Your objective
Rewrite everything from the start of the entries down to the line containing "center [320, 45].", substituting "screen capture" for "screenshot" and leaving all else unchanged. Leave the pictures out of your answer.

Records to use below:

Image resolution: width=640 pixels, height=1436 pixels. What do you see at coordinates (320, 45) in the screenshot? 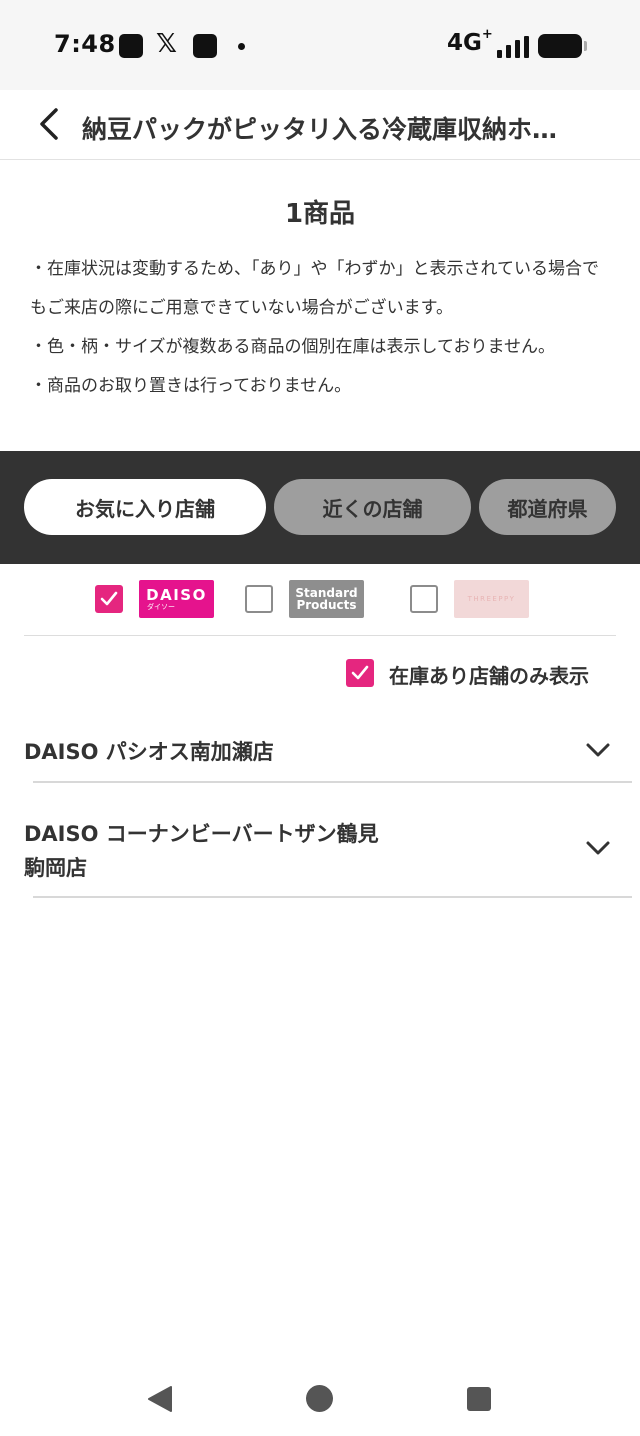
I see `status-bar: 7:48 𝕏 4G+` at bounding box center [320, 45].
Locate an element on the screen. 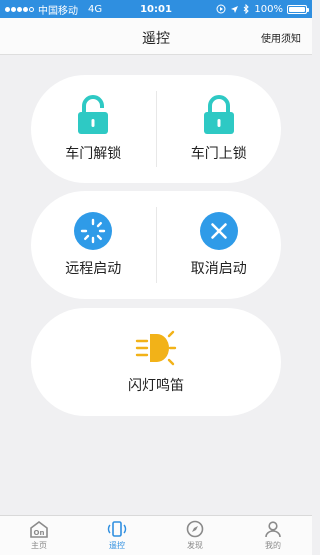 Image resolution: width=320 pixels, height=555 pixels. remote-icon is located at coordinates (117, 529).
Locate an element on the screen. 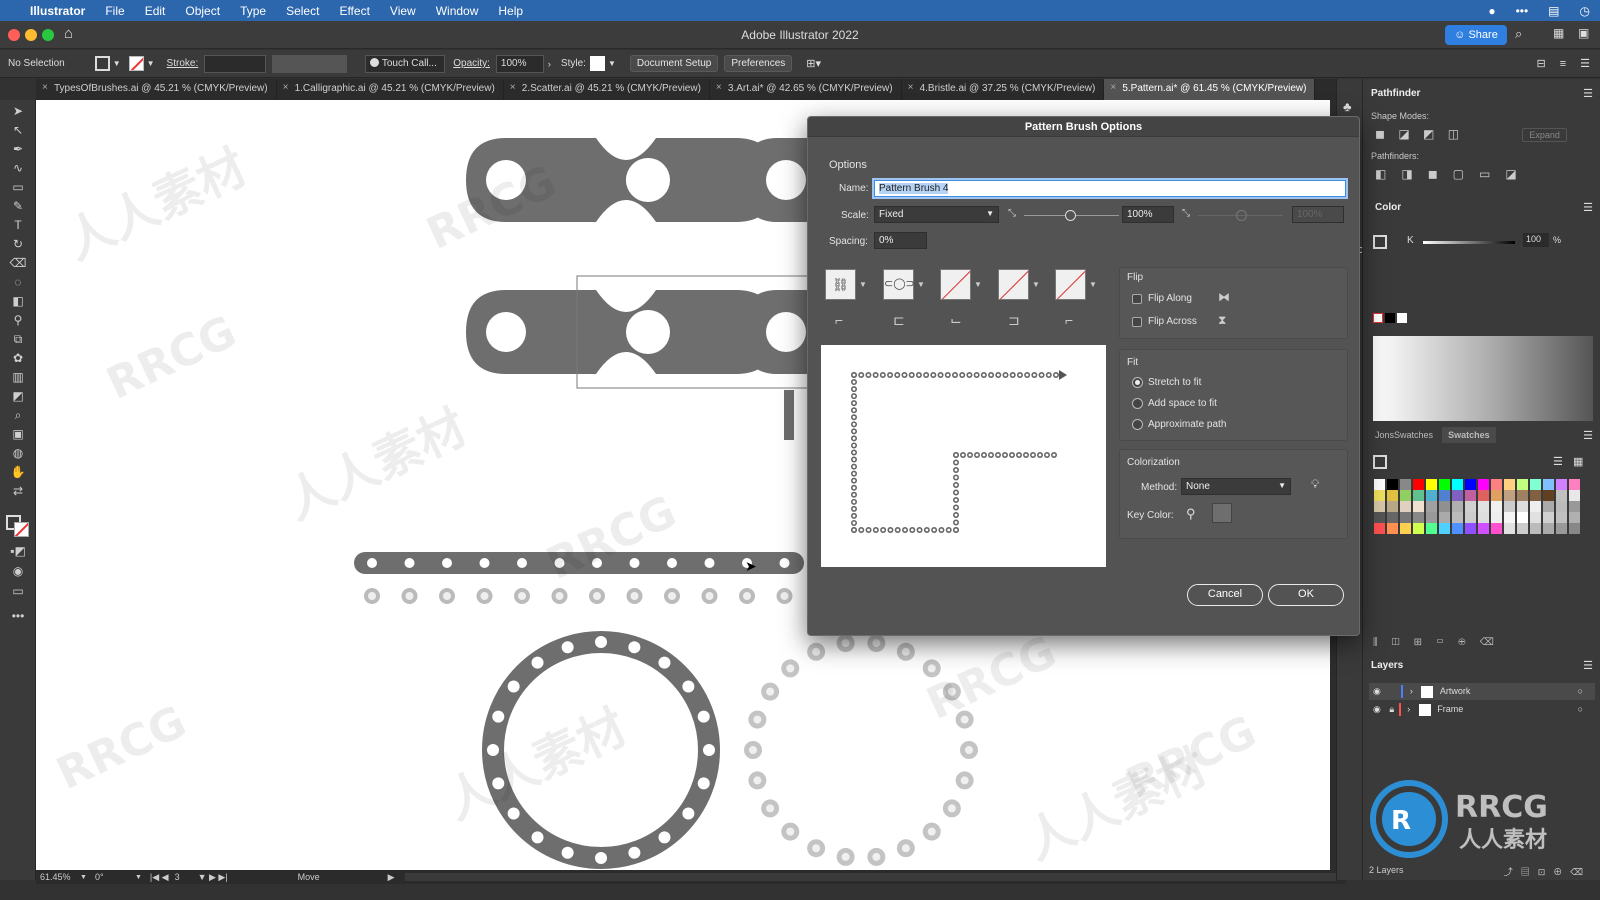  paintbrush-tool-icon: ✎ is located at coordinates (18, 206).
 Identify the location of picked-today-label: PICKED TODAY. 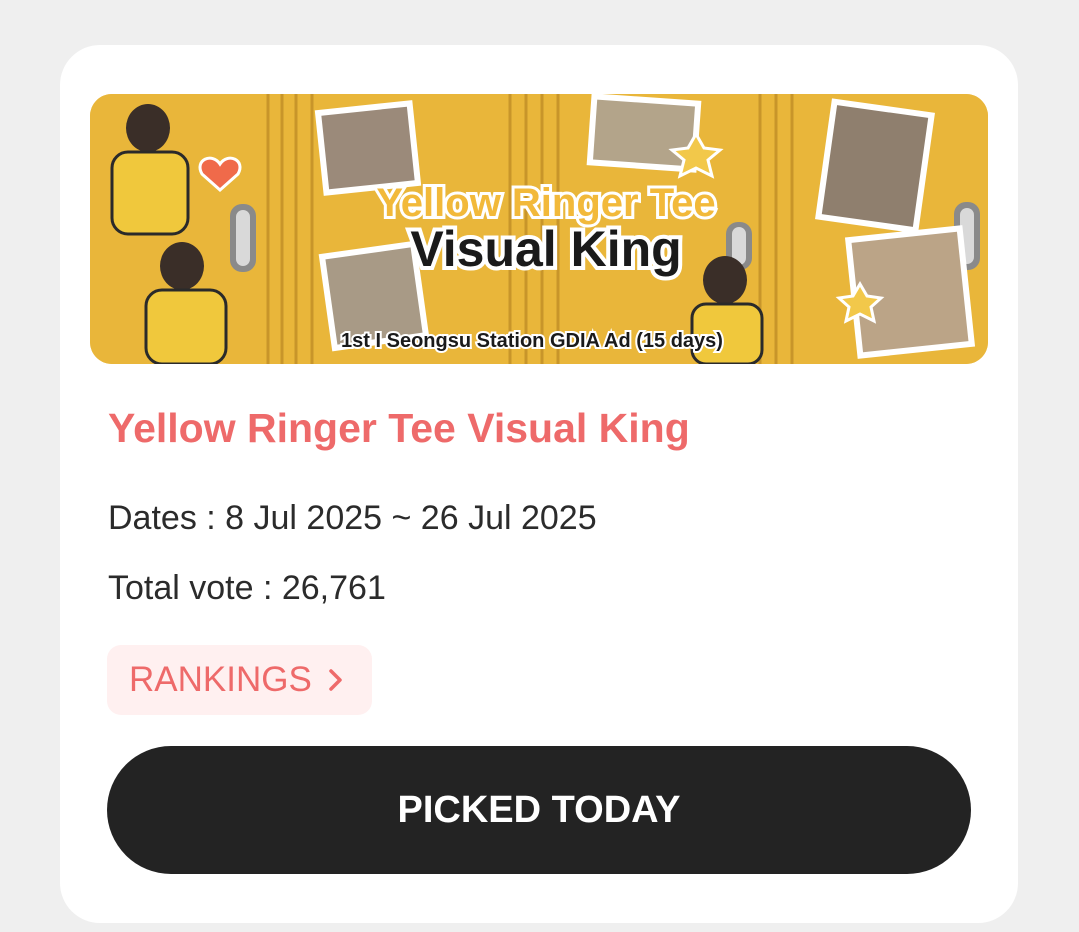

End of Records to use.

The answer
Image resolution: width=640 pixels, height=1436 pixels. What do you see at coordinates (320, 45) in the screen capture? 
I see `status-bar: 7:48 𝕏 4G+` at bounding box center [320, 45].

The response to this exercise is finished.